The discussion ended on a forward-looking note as the panelists turned to the strengths our community can draw on to deal with challenges around alcohol and HIV. Hastings called for greater community awareness of the role of alcohol in San Francisco’s HIV epidemic. “Unfortunately, people don’t at this time see us in being in a crisis mode with this,” he said. In a similar vein, Buchbinder recalled the early AIDS crisis in San Francisco, when people took care of those in need and educated and supported each other in preventing the spread of the disease. “Nothing that we’ve ever done to try to prevent HIV even comes close to what the community did to reduce the rates of infection of HIV,” she said. “I don’t think we could ever hope for a vaccine that would be as effective as the community was.” (She was quick to add, “Hopefully we’ll get a vaccine!”)

Buchbinder also highlighted a need for “expanding that community so that it isn’t just necessarily geographically limited to the Castro.” HIV and alcohol collide in other San Francisco neighborhoods hard-hit by the epidemic; for example, as observed by one audience member, a self-described AIDS survivor, “where I stay, in the Tenderloin, we have four liquor stores to every block.”

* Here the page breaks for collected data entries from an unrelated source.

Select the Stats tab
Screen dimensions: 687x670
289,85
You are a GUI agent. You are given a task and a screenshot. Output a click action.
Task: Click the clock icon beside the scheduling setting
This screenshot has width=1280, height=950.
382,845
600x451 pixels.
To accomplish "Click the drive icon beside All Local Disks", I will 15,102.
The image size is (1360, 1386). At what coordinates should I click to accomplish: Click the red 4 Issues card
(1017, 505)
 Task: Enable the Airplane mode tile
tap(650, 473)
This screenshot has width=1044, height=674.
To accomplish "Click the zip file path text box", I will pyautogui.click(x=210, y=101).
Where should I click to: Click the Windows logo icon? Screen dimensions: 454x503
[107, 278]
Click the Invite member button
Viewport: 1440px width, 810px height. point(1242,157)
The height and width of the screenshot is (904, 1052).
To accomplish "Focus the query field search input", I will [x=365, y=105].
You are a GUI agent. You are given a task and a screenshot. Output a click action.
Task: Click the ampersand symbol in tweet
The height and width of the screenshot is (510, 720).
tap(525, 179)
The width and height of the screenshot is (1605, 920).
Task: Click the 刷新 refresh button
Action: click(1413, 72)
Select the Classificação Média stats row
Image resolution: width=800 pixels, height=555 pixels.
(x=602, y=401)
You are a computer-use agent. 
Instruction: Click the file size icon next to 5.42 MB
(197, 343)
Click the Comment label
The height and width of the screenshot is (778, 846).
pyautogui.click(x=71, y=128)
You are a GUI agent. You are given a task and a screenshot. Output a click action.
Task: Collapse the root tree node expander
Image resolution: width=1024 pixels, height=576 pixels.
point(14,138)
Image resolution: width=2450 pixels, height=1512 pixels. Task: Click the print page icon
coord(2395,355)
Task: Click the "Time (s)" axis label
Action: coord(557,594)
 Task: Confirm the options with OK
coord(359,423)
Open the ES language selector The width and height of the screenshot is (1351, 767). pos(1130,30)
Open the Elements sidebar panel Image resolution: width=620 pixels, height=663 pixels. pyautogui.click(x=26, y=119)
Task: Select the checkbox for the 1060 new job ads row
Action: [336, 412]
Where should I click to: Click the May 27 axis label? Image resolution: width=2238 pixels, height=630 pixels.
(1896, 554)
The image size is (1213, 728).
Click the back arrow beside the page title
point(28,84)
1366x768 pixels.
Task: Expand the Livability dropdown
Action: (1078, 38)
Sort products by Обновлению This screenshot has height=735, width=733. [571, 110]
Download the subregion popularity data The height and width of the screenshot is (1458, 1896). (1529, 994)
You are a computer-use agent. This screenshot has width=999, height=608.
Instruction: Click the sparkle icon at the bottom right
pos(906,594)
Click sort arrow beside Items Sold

To Siever, the word “community” is sometimes overused: “I’ve often complained about how easily we use the word ‘community’ and go around as if it means something, and it doesn’t always.” But, he continued, “part of the meaning of that word to me is that . . . we do take care of each other and look out for each other. I think that does happen a lot, and that is one of our strengths, but it doesn’t always happen.” He emphasized the role of individuals: “If one of our friends is drinking too much, . . . it’s part of being a community and part of being a friend to say something to them.” Concluded Siever, “we’re all in this together.”